You're not required to know English in order to become a U.S. citizen. That's always been the way it works. It helps, but it's not mandatory. In my hometown (also in Pennsylvania) there are still people today who speak German and Serbian, but never picked up English. Hell, I couldn't speak English when I became a citizen, and I was born in the United States, but by the time I was three years old, I'd picked up a good working knowledge of it, and have only improved from there/

Even if you do speak English, ballots should be supplied in your native language, if reasonable. And by reasonable I mean if there's a significant number of people in your community who are native speakers of your language. When you're a nation of immigrants, you need to make sure that elections are as clear, open and above-board as possible. This is the best way to do it.

2 Comments:

At Saturday, October 14, 2006 at 2:20:00 PM EDT, Anonymous Anonymous said...

Actually, according to the US Immigration's website, a person must be able to read, write, and speak English and pass a test in English in order to obtain citizen ship. The only exemption is for persons over 50 who have been in the country for over 20 years.
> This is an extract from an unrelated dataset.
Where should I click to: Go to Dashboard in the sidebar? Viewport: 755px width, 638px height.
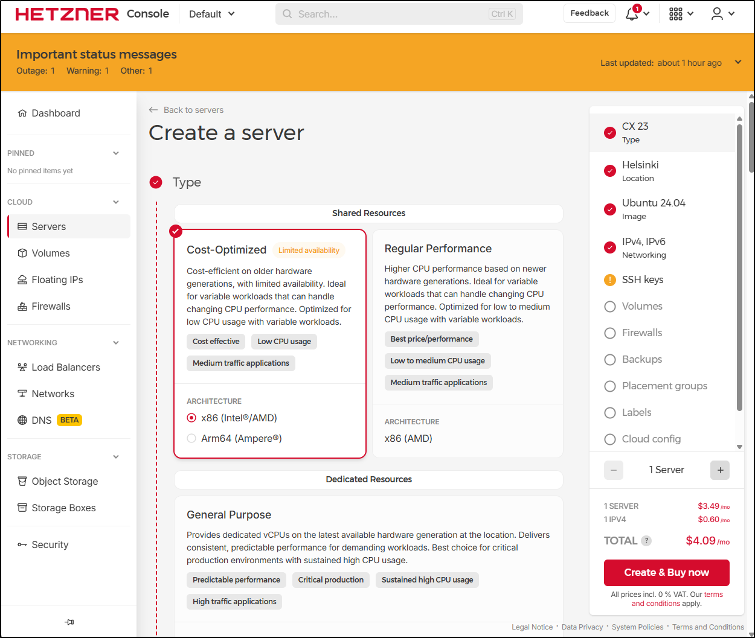pos(56,113)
Here's the link:

http://www.uscis.gov/graphics/citizenship/M-618.pdf

I firmly believe that if a person wants to become a citizen in a country other than their own, they have a responsibility to learn the language. This premise occurs in most other countries in the world. And it should apply here. The lawsuit is a waste of the citizins of the United States tax dollars as is providing every foreign group there own special language instructions.

Last thought, if they don't speak English, how do they understand the political ads? Are they run in Spanish, German, Serbian, etc.? Not where I live but do they in Philadelphia? If so, it would explain why someone thought this important but most of America still thinks it not.

 
At Sunday, October 15, 2006 at 8:43:00 AM EDT, Blogger Kurt Kaletka said...

Anonymous,

I looked through the 112-page document you linked, but there's nothing there that says that fluency in English is required for citizenship. A working knowledge of English is sufficient for citizenship, sure, and it always has been, but not fluency. Big difference.
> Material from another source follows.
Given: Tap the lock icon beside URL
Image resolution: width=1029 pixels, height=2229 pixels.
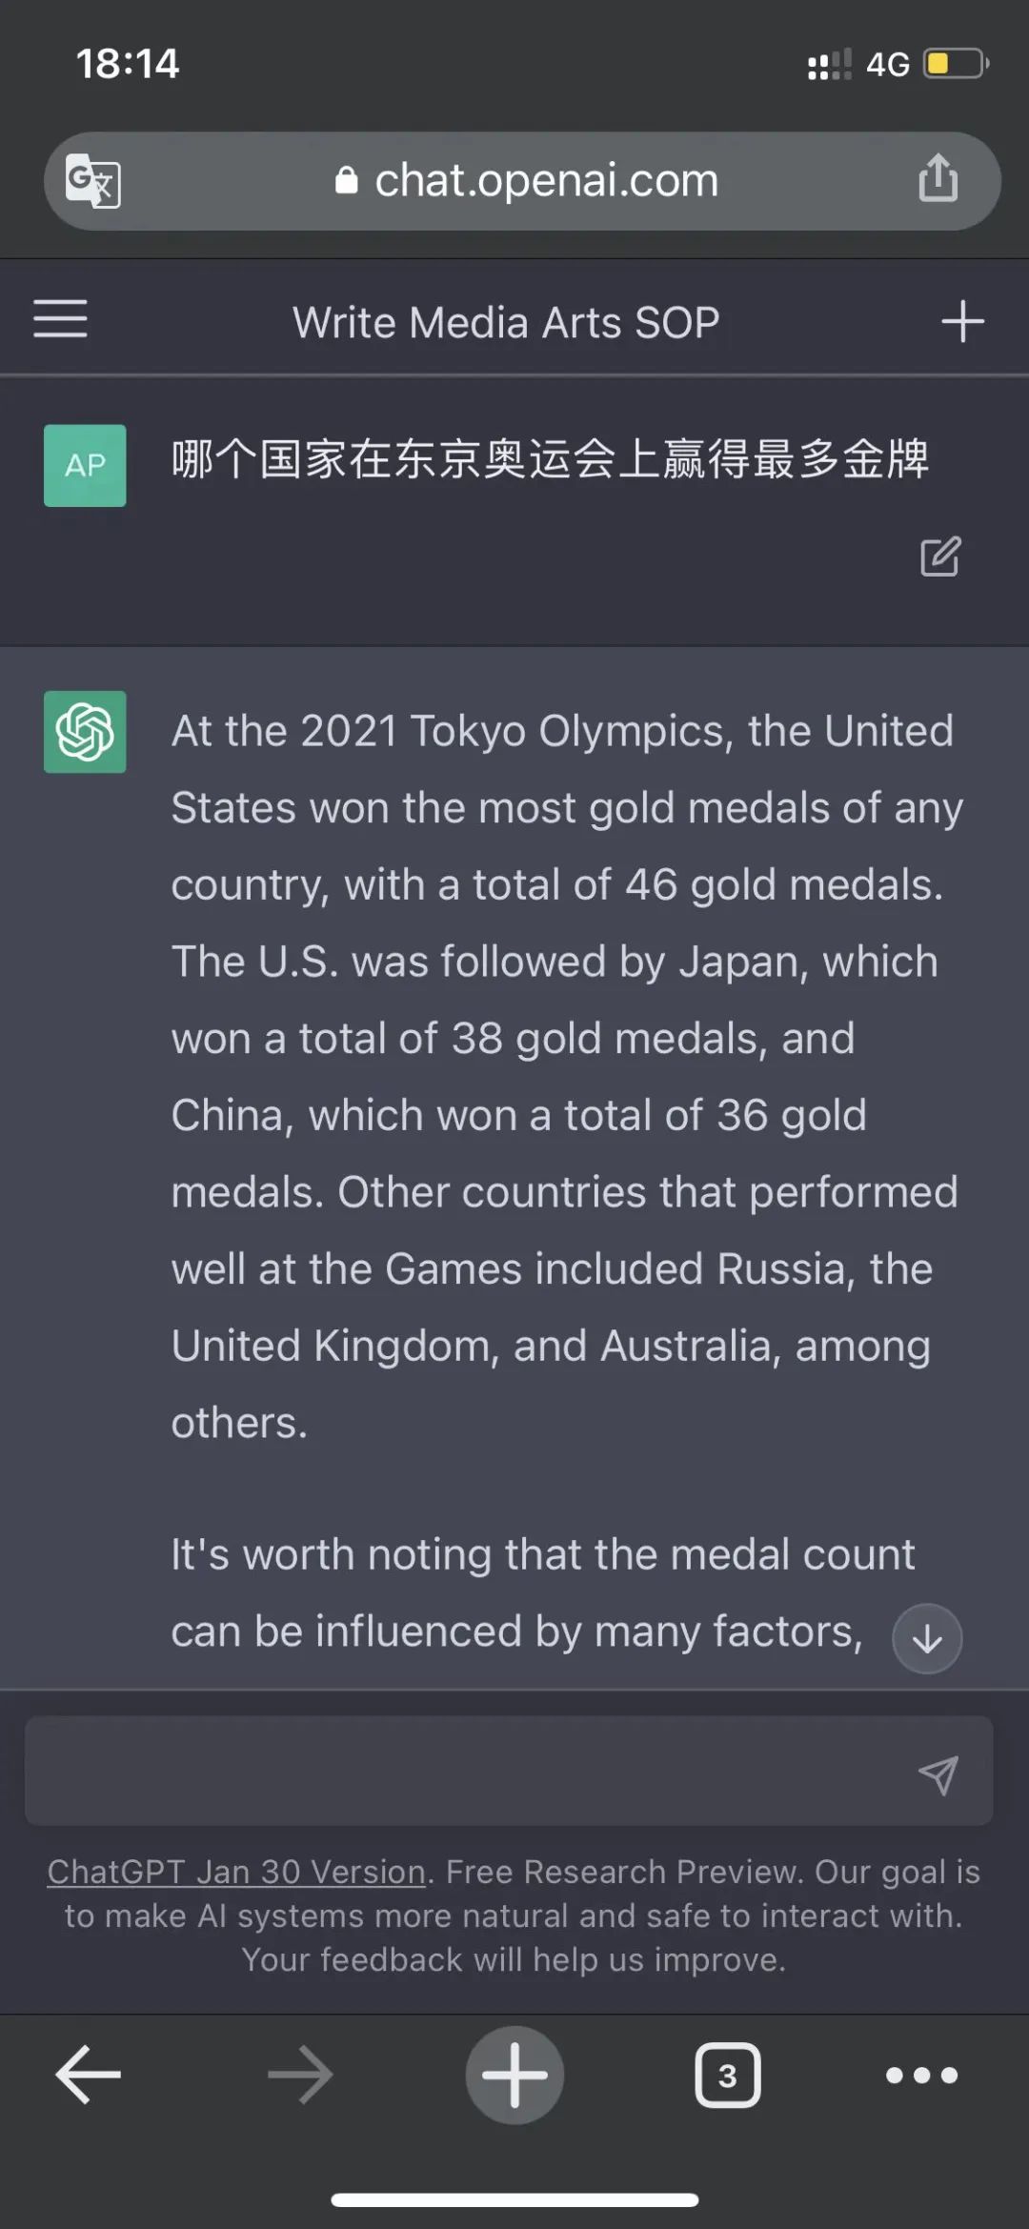Looking at the screenshot, I should tap(346, 180).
That said, if a person moves to another country, yes, they ought to learn the language. Otherwise they won't be able to get ahead, and they'll keep themselves out of our society. But expecting immigrants to learn the langauge before they get here is an unnecessary and unfair burden.
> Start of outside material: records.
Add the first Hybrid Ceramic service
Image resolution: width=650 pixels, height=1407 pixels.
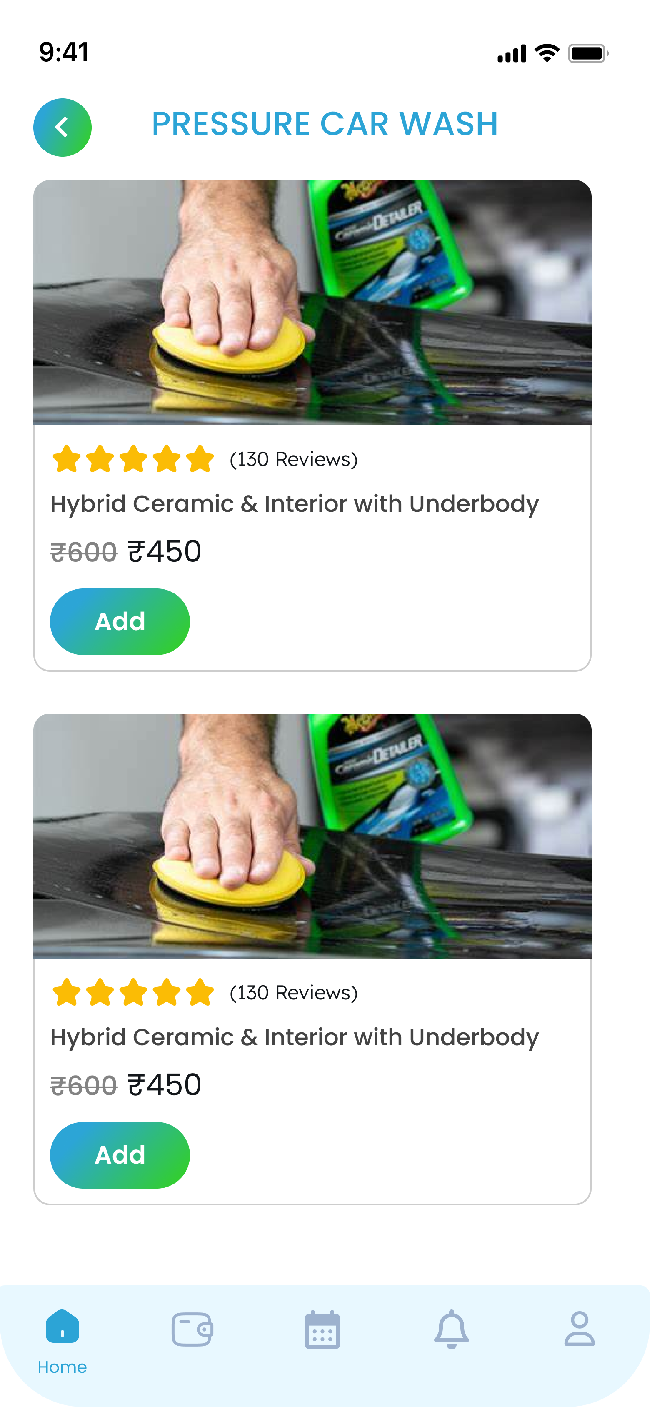pyautogui.click(x=120, y=622)
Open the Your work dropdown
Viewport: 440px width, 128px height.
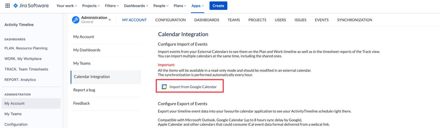pos(67,6)
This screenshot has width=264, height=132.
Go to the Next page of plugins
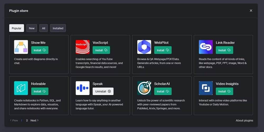coord(34,120)
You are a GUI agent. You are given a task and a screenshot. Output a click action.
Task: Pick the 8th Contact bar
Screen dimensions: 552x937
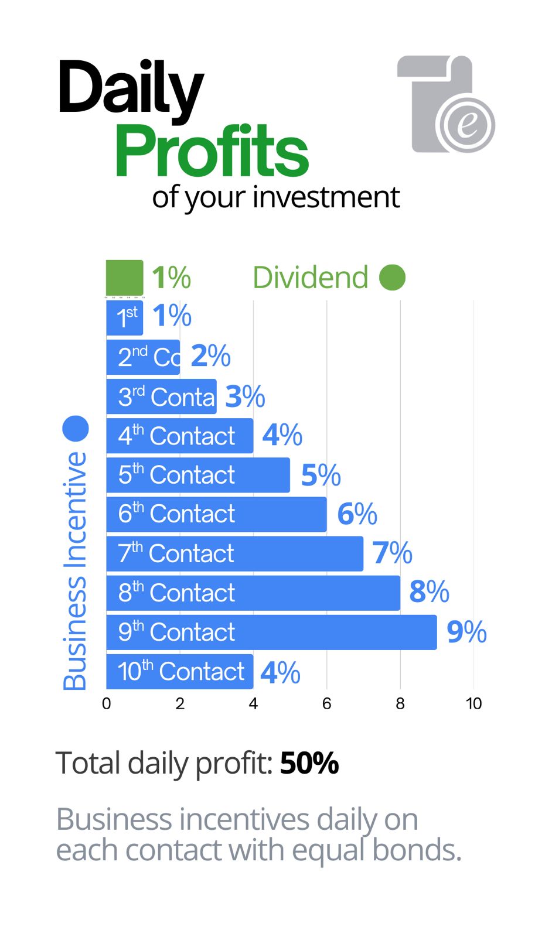tap(253, 593)
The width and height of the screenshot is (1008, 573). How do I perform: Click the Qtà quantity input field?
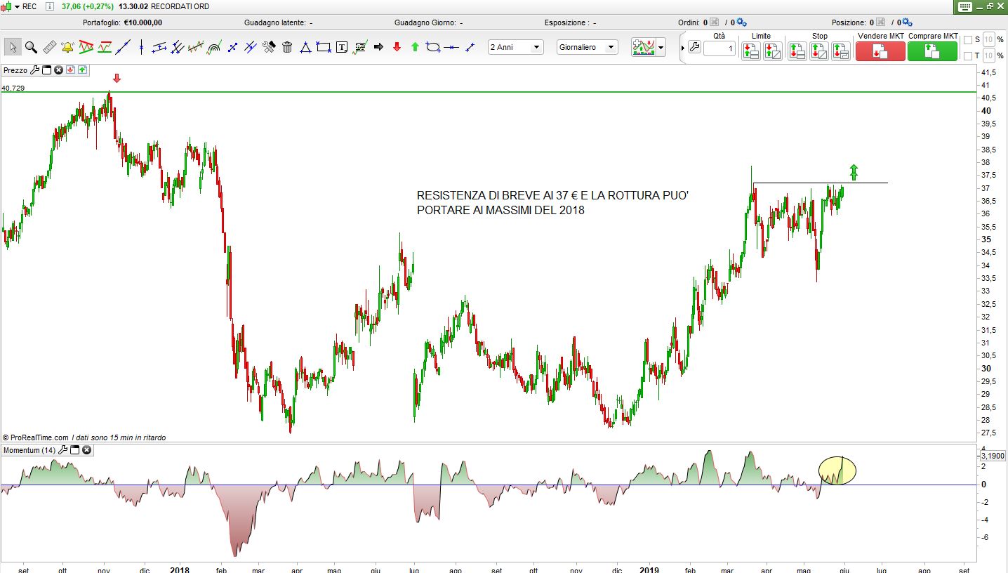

Offering Spanish-language ballot help (or help in other languages) is not about discouraging learning of English, but rather about including other communities. If you ever tried to learn another langauge, you might find that even if you do manage to learn it, you'll still have some trouble grasping your second langauge as well as your first.

It's easier to follow vital rules in your native language, especially if you learned a foreign language as an adult, when language acquisition doesn't come as easily. Where there are foreign communities, it is reasonable to facilitate the voting process in the languages of local immigrant communities. This does, after all, serve the best interests of the community.

Political ads are tailored to the voters in a particular area, as usual. Where there are large Spanish-speaking populations, political ads will appear in Spanish. I know this has happened in New York, Texas and California, and no doubt other parts of the country. Republican Governor George Pataki spoke Spanish in TV commercials during his 2002 reƫlection campaign, and though he didn't speak it especially well, he got the message across: Hispanic voters matter to me, too. But since there are no laws mandating what langauge ads are run in, a candidate is free to create them in foreign languages. More common is printed campaign literature in foreign languages, but like the TV commercials, it's up to the campaigns and the parties to decide whether they should be printed.

You who live where no one speaks other languages don't need to accomodate these immigrants, but it's fair and reasonable to enfranchise these immigrants by helping these communities run fair and honest elections. Making sure immigrants understand just what it means to pull that lever in the voting booth is part of that basic American fairness; to do any less would be indecent.